_TEXT BLOCK_.

Archive for the 'Graphic Tips' Category
Create 3D Graphics – Easily and FREE!
Ever wanted to create 3-D graphics, but was always held back by the high cost of software? If you actually had several hundred to invest in one software package, imagine what you could do! Design a building that a mission will take place at, make your own starships, weapons, etc…
Before you rush out to purchase a full powered, and highly priced 3D modeling application, consider a FREE alternative. I discovered Google Sketchup about three months ago and here is a sampling of what I have managed to make:
Google SketchUp is a fast, flexible, and fun 3D modeling application that allows you to quickly mock up designs of objects, buildings, or anything else you dream up. Being Google, you can expect the interface to be very user-friendly. Google even broadens the power and novelty of this program by enabling you to share your creations with the public online; just upload your designs to Google’s 3D Warehouse Web site or drop them into Google Earth. In turn, you can view models made by other SketchUp users all over the workd and save them to integrate into your own designs.
You can download this mere 19.11MB app for free (here) to a PC running Windows 2000 or up with at least 128MB of RAM (512MB is recommended). Installation took me just a few minutes on a Windows Vista computer.
Most 3D software is complex and confusing for newbies, but immediately after loading the free Google SketchUp, I swiftly mastered the basics by finishing its three short tutorials. There’s not a drop of difficult CAD terminology, and you can leave open a neat, context-sensitive, animated Instructor panel for additional help if you need it.
Google SketchUp’s no-frills interface consists of a large, central canvas flanked by a single toolbar containing most of the icons needed to build models, with the rest of the features available from the Main Menu atop the screen. This compact setup leaves maximal space for drawing; however, if you wish, you can display up to 12 floating task-specific toolbars, such as those for Drawing, Construction, and Camera.

_INFORMATION SUPPLIED_.
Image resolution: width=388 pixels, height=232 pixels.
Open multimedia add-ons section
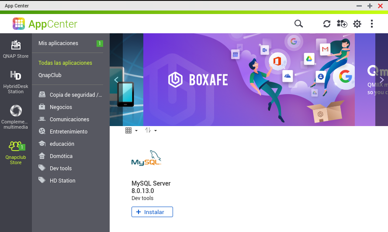pyautogui.click(x=16, y=117)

_DIRECTION A_. According to the Google SketchUp article, how much RAM is recommended for running the program?
_DIRECTION B_. Continue the Google SketchUp article from its last sentence.

_EXERCISE OUTPUT A_. 512MB of RAM is recommended.

_EXERCISE OUTPUT B_.
SketchUp is intuitive; just drag around the mouse to draw rectangles, arcs, segments, or circles, then select the Push/Pull tool to extend shapes into the third dimension. The tools do most of the heavy lifting for you. For example, as you draw freehand, with straight lines, or with the pencil tool, SketchUp guesses where you want endpoints to meet and snaps them shut for you. SketchUp even highlights the edges and the centers of shapes when the cursor passes over them, making it painless to draw with accuracy. Similarly, guidelines appear when you cross the cursor over another line, so you can visualize how your object relates to the rest of the scene. Unfortunately, you can’t easily push or pull curved surfaces to produce rounded objects, such as a TIE cockpit.
SketchUp helps you color in your models instantly via a Paint Bucket tool or by choosing from the more than 100 swatches, including vegetation, glass (yes, transparent), and metal, in the Materials palette. Once you draw, say, a small three-flat building, you could detail its red bricks, ivy-laced walls, and gravel driveway in a matter of minutes.
Want your design’s blue-sky setting to evoke high noon on Tatooine? The Shadow Settings palette is especially cool: just use the sliders to set the time of day and the month to add the properly angled shadowing effect to an object. Other neat features include the ability to display a transparent version of your model, inspect hidden geometry, walk around or orbit the scene, and rotate objects in all directions.
Once you’ve finished your model, you can upload and share it with other users, thanks to the unlimited, free storage space at Google’s 3D Warehouse Web site–where you can also grab other people’s models (I dropped the Taj Mahal into the center of the Pentagon 😛 ).
Google SketchUp’s support Web site offers a searchable knowledge base, FAQs, and a contact link to reach technical service via form e-mail. A user group and detailed video tutorials provide extra assistance should you still need help.
The simplicity of the free Google SketchUp makes three-dimensional drawing possible even for those who lack knowledge of design or perspective.
I hope to see some of our creative minds here at the Vast Empire share their creatins with the rest of us, maybe even use some of their designs as Competition Entries.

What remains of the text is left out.